Lors des dernières « sénatoriales de l’apprentissage » qui se sont tenues mi-avril, la ministre est revenue sur les futures capacités de financement des régions en la matière.

Financement de l’apprentissage : la ministre s’adresse aux régions

Face à la réforme de l’apprentissage prévue par le projet de loi « Avenir professionnel », les exécutifs régionaux étaient inquiets. Muriel Pénicaud a voulu les rassurer en détaillant les modalités du financement prévu dans le cadre de la réforme. Elle est revenue sur les mesures prévues, en particulier concernant le financement des centres de formation d’apprentis (CFA).

A l’avenir, celui-ci sera fonction du nombre d’apprentis accueillis. La taxe d’apprentissage, dont les régions perçoivent actuellement 51 %, sera remplacée par une contribution unique d’alternance. Les CFA recevront la contribution directement, à travers les branches professionnelles. Selon Muriel Pénicaud, ce dispositif maintiendra intactes les capacités d’investissement des régions pour assurer le fonctionnement, la rénovation ou la création des CFA. « Pas de changement sur l’investissement » donc, a indiqué la ministre dans son discours de clôture. Elle a même détaillé la dotation dynamique prévue dans la future loi, qui correspondra à une partie de la taxe intérieure de consommation sur les produits énergétiques (TICPE).

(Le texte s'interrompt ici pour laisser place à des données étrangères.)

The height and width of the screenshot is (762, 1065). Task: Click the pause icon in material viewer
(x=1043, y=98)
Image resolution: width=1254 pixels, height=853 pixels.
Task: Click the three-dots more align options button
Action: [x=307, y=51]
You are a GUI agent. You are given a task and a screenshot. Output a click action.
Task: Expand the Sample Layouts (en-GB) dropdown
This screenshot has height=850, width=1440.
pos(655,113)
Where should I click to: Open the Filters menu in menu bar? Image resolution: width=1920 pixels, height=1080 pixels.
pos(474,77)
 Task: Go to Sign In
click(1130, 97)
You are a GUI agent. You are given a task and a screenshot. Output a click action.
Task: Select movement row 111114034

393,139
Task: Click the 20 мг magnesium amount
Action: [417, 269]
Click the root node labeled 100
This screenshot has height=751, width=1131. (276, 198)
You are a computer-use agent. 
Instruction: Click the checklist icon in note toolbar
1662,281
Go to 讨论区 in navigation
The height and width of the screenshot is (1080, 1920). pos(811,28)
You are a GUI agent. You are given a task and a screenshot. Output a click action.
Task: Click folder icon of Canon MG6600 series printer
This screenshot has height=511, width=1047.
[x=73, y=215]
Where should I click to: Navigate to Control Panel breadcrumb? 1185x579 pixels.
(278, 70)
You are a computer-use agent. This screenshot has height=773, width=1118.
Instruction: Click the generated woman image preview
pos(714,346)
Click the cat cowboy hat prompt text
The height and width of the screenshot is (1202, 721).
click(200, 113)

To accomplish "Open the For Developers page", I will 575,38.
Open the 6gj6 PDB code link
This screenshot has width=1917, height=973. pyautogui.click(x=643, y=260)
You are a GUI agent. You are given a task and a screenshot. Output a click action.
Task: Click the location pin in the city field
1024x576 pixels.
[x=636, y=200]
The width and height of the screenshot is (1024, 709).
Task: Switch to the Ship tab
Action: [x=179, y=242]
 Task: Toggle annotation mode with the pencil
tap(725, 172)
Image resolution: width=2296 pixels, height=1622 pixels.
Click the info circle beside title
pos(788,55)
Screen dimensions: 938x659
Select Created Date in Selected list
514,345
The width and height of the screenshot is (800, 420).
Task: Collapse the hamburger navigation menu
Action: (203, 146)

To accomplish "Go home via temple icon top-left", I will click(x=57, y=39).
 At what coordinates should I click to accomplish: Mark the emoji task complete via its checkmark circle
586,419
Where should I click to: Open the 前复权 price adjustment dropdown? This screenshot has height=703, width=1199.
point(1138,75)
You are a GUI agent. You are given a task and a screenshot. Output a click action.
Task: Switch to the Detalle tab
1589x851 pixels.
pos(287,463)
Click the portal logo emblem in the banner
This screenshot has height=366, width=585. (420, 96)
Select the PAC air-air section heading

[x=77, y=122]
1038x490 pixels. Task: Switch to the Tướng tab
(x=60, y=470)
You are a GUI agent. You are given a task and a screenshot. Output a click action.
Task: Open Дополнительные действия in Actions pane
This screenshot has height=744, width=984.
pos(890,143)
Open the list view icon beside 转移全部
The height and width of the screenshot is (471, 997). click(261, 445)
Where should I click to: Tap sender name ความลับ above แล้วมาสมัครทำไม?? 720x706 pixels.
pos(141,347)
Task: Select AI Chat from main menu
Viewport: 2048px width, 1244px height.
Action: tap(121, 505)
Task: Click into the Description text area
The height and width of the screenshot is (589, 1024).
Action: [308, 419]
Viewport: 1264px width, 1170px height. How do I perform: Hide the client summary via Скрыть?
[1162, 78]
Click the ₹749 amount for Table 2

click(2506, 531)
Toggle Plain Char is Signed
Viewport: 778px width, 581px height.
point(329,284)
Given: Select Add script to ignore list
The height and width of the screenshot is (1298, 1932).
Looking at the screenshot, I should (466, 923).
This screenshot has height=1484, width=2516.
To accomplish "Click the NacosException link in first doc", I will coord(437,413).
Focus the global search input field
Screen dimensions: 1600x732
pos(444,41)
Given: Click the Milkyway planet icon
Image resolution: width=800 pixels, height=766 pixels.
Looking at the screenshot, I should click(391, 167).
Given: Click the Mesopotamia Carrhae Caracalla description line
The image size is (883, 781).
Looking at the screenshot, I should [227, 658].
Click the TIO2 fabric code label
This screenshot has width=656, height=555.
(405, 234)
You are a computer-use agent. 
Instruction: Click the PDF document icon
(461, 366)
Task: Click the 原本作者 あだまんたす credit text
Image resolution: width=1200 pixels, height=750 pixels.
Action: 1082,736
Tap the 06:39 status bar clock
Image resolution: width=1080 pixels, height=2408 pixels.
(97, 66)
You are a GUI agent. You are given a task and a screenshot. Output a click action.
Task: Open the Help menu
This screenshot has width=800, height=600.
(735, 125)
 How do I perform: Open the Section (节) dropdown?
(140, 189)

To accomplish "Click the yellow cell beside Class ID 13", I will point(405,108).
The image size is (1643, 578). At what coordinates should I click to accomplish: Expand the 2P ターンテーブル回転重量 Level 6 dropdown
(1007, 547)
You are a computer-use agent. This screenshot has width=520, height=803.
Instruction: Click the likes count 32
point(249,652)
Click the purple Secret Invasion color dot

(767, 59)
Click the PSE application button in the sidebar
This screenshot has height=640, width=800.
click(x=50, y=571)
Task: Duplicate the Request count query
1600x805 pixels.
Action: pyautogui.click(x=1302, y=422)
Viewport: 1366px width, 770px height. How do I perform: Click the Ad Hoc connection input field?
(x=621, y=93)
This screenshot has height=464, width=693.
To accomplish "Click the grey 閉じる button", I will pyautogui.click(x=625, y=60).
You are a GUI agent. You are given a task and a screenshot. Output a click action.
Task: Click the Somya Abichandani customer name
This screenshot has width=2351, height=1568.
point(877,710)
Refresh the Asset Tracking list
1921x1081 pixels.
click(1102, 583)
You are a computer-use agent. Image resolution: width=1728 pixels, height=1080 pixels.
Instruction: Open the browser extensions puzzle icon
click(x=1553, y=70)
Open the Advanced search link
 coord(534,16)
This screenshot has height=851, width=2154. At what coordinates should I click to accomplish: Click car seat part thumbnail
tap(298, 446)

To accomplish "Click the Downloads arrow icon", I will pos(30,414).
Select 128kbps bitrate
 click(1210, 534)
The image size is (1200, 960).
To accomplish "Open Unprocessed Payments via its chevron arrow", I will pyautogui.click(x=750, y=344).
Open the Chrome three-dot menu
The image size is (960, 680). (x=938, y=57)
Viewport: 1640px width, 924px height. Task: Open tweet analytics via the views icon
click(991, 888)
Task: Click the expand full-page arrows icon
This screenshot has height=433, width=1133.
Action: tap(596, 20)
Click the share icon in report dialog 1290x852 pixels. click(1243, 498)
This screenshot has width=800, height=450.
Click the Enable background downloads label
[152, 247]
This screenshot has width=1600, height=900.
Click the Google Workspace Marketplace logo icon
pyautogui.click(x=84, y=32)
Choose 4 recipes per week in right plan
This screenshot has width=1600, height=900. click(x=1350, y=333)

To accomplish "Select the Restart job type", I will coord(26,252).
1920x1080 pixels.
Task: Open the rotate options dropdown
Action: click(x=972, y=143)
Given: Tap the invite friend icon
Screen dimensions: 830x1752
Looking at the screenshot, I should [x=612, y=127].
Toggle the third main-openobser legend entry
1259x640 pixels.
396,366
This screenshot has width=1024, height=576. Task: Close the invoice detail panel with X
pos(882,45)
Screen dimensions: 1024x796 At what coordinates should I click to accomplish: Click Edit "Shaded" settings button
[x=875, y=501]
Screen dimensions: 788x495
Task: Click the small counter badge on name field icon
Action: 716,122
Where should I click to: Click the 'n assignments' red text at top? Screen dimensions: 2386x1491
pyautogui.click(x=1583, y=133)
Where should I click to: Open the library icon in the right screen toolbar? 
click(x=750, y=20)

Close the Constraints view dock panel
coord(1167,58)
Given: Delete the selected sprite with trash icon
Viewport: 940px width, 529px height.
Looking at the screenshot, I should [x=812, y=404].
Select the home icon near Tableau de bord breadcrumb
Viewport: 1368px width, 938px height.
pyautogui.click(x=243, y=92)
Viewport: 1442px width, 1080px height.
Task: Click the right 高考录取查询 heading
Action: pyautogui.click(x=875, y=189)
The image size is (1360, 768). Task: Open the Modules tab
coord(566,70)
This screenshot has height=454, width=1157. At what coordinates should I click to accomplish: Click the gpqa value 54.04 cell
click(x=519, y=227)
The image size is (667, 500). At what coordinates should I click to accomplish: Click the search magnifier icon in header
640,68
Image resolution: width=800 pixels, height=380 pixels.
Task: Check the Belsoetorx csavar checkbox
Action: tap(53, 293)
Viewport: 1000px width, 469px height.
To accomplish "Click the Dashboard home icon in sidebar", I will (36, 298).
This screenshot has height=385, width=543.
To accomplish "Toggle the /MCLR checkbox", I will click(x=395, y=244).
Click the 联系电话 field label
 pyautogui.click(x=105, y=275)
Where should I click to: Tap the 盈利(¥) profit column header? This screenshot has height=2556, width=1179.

Le gouvernement avait évoqué la somme de 180 millions d’euros pour l’investissement des CFA. La ministre a affirmé que leur capacité de financement serait supérieure en 2018 et 2019 à celle de 2017, et qu’elle continuerait à augmenter, insistant sur sa volonté que les régions soient en pleine capacité « d’arbitrer et de combiner les investissements qu’elles feront ». Un complément de 250 millions d’euros est même prévu, a-t-elle précisé indiqué.

«Un chantage inacceptable » de certaines régions sur l’apprentissage

Muriel Pénicaud ne s’est pas arrêtée là : elle a montré du doigt certains présidents de régions qui, selon elle, ne jouent pas le jeu. Une référence à peine voilée à Renaud Muselier, président de la région Sud Provence-Alpes-Côte d’Azur. Celui-ci avait en effet annoncé qu’il comptait suspendre les investissements régionaux en faveur des CFA jusqu’au vote de la loi, soit 120 millions d’euros, affectant ainsi plusieurs de projet de construction ou de rénovation de CFA à Marseille, Toulon ou Avignon. La ministre du Travail a dénoncé ce « chantage sur les CFA et les jeunes », affirmant que « les régions ont plus d’argent en 2018 et 2019 ».

A l’inverse, certaines régions, pas moins inquiètes des possibles conséquences de la réforme, ont prévu de poursuivre la réalisation des investissements prévus, comme la Nouvelle -Aquitaine. Une affaire à suivre, dont les prochains épisodes seront l’examen du projet de loi en conseil des ministres fin avril et une discussion en séance publique à l’Assemblée nationale en juin.